TASK STATEMENT:
Keep only the lines of the material below that contain the word "agent". Copy those lines.

EXTRACTED INFORMATION:
::::
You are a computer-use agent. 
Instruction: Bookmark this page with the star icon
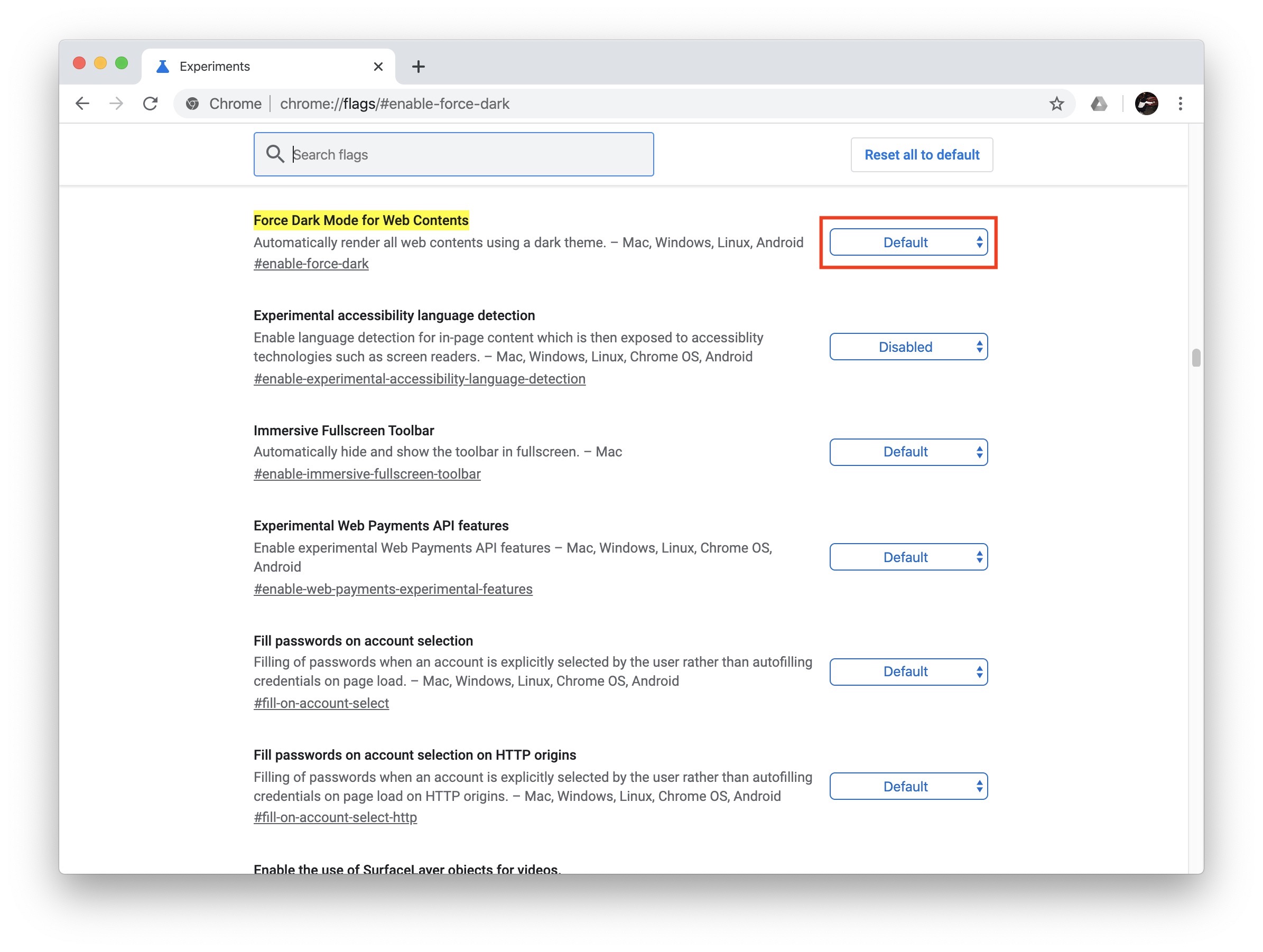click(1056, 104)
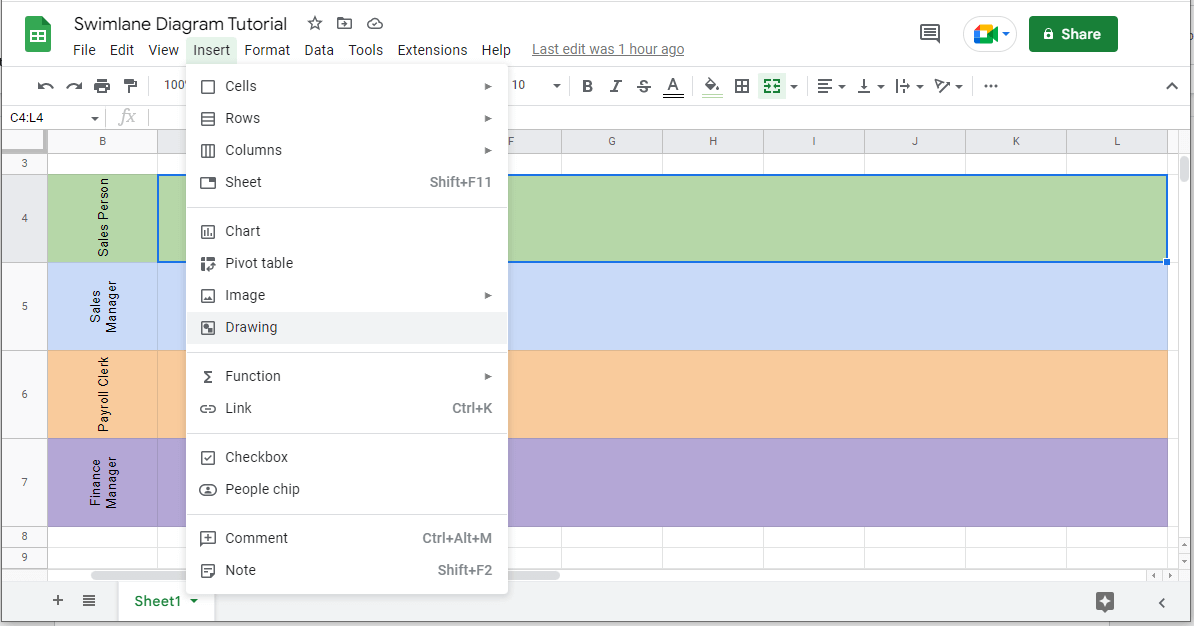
::::
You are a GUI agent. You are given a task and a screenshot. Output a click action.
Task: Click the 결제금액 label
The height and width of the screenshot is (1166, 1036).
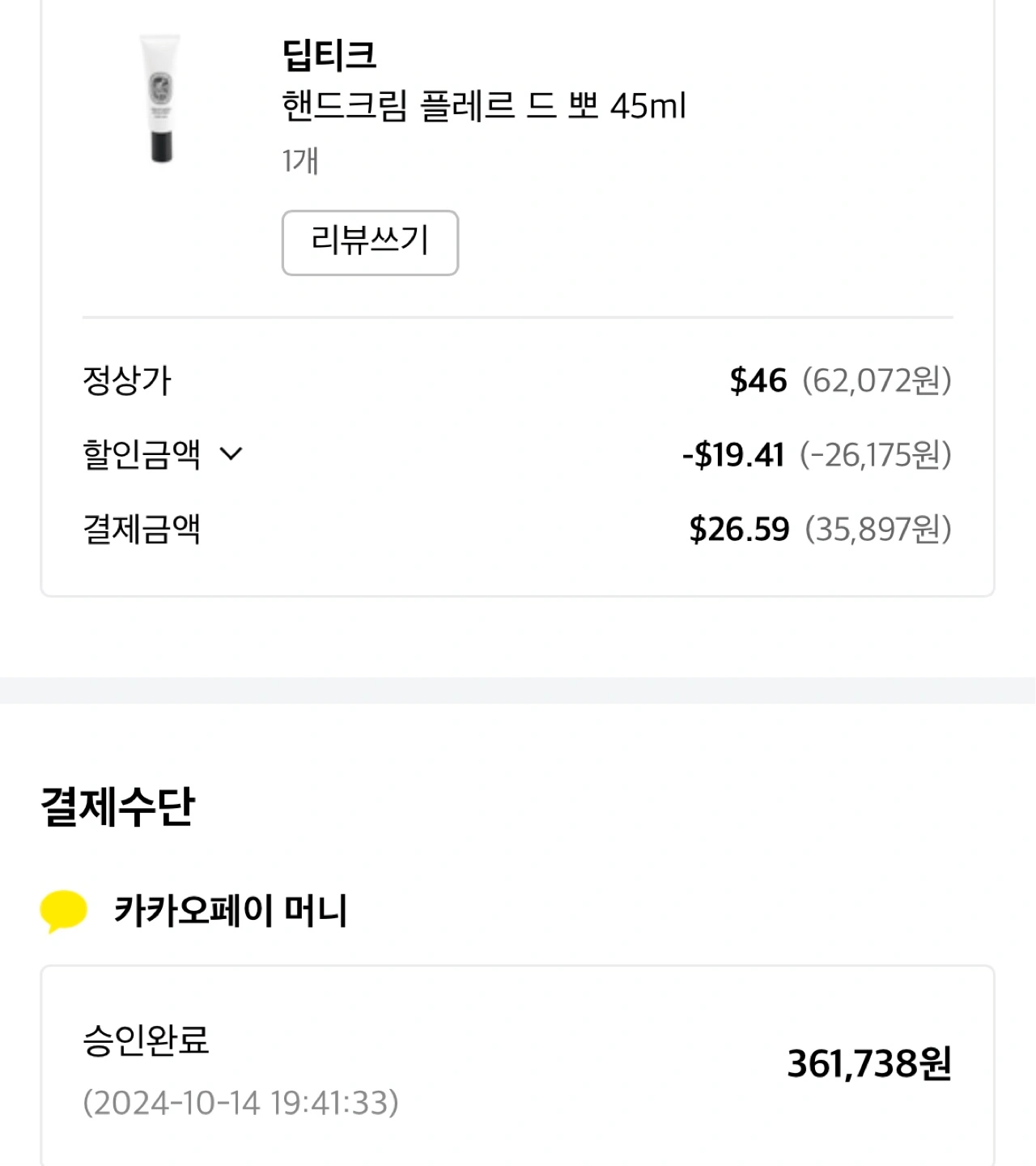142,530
::::
TASK ANSWER:
You are a computer-use agent. 
You are a GUI agent. You are given a task and a screenshot. Output a click action.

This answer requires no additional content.